My 5-year-old daughter went to theatre camp this past week. It was Mary Poppins themed and she was so excited. It was what she was looking forward to all summer long and it was finally here.
So, I sent her off, from 10 a.m. - 4 p.m. every day for a week. Monday, she brought home her script and her music book. She was quite devastated because she didn't get the part of Jane, like she wanted. She was crying so hard, but I talked her down and explained to her that you don't always get the part you want, and when that happens, you do your best with what you were give them. That night, she went through the music book and picked out the solo she wanted to try out for and she started practicing it every free second she had.
Tuesday, she came home happy. She was really excited about learning the penguin dance, and she was really excited about solo auditions that were happening Wednesday.
Wednesday came, audition day. And, she came out so excited that she got the solo! I was so proud of her. But, she was even more excited because they finished learning the penguin dance.
Thursday was just another day for her. She was happy it was over, because that meant the next day was show day.
Friday came, show day. She had a full day of camp and then they had two shows that evening. She was so excited. We only got four total tickets, divided among the shows, so we decided that I would go by myself to the first show and the Papa and little man would come to the second show. So, I sat nervously awaiting her performance in the front row.
For a 5-year-old who only had a week to learn a dance, a skit, and a 20-minute song and dance routine, she did great. Sure, it was perfect. Yes, she had to look around to remember some of the dance moves, and she didn't sing every word, but I was very proud of her.
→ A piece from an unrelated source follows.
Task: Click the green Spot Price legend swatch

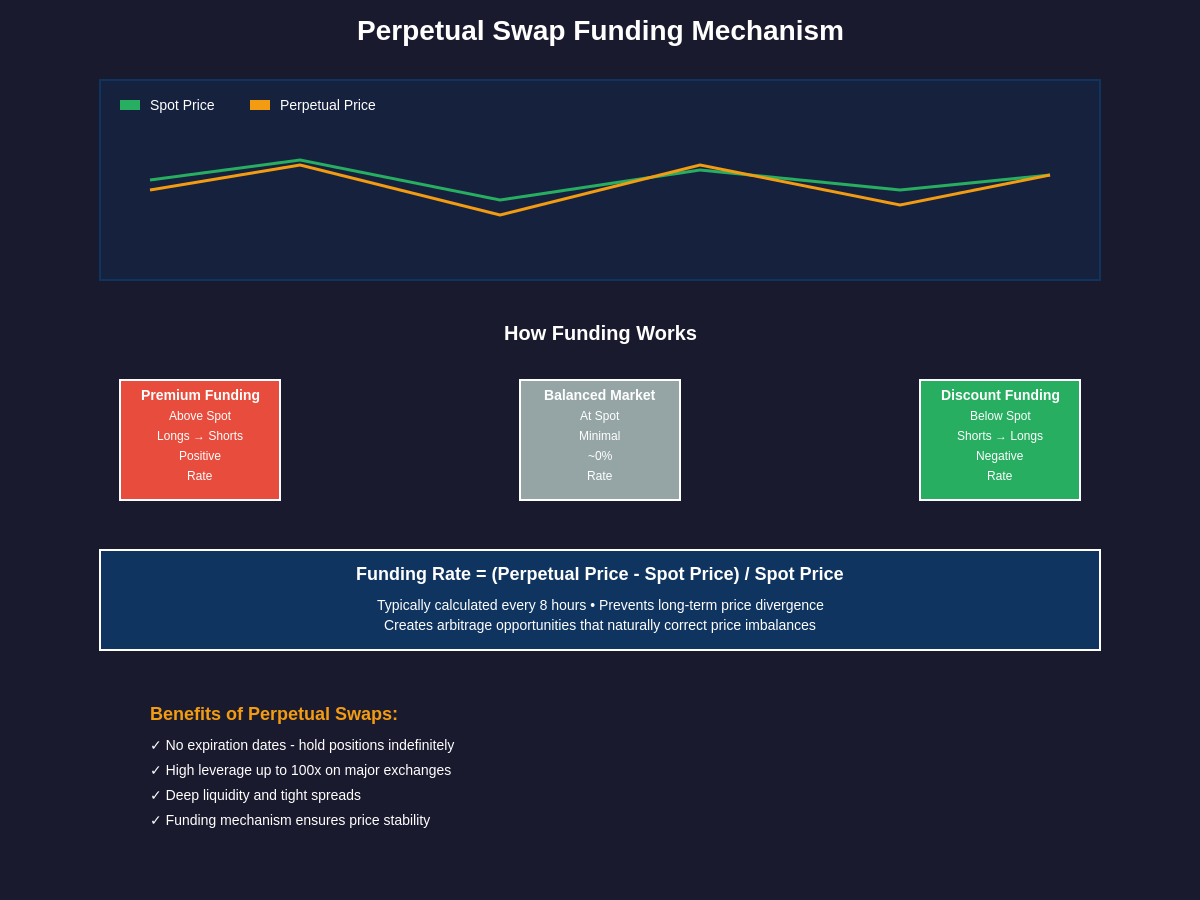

My big surprise came when the music portion of the show started and when it came time for what I was told was my daughter's solo, she was standing in the back row behind 4 much bigger girls while they sang her solo in front of her. Every other "solo" during that night the soloists all stood in a row together. Never was there a soloist standing behind the rest of them. She was told it was because she didn't tell the dance teacher that she was a soloist. But, I'm pretty upset about that. Why can't they get their act together and not rely on a 5-year-old to relay details between teachers for her first show like this.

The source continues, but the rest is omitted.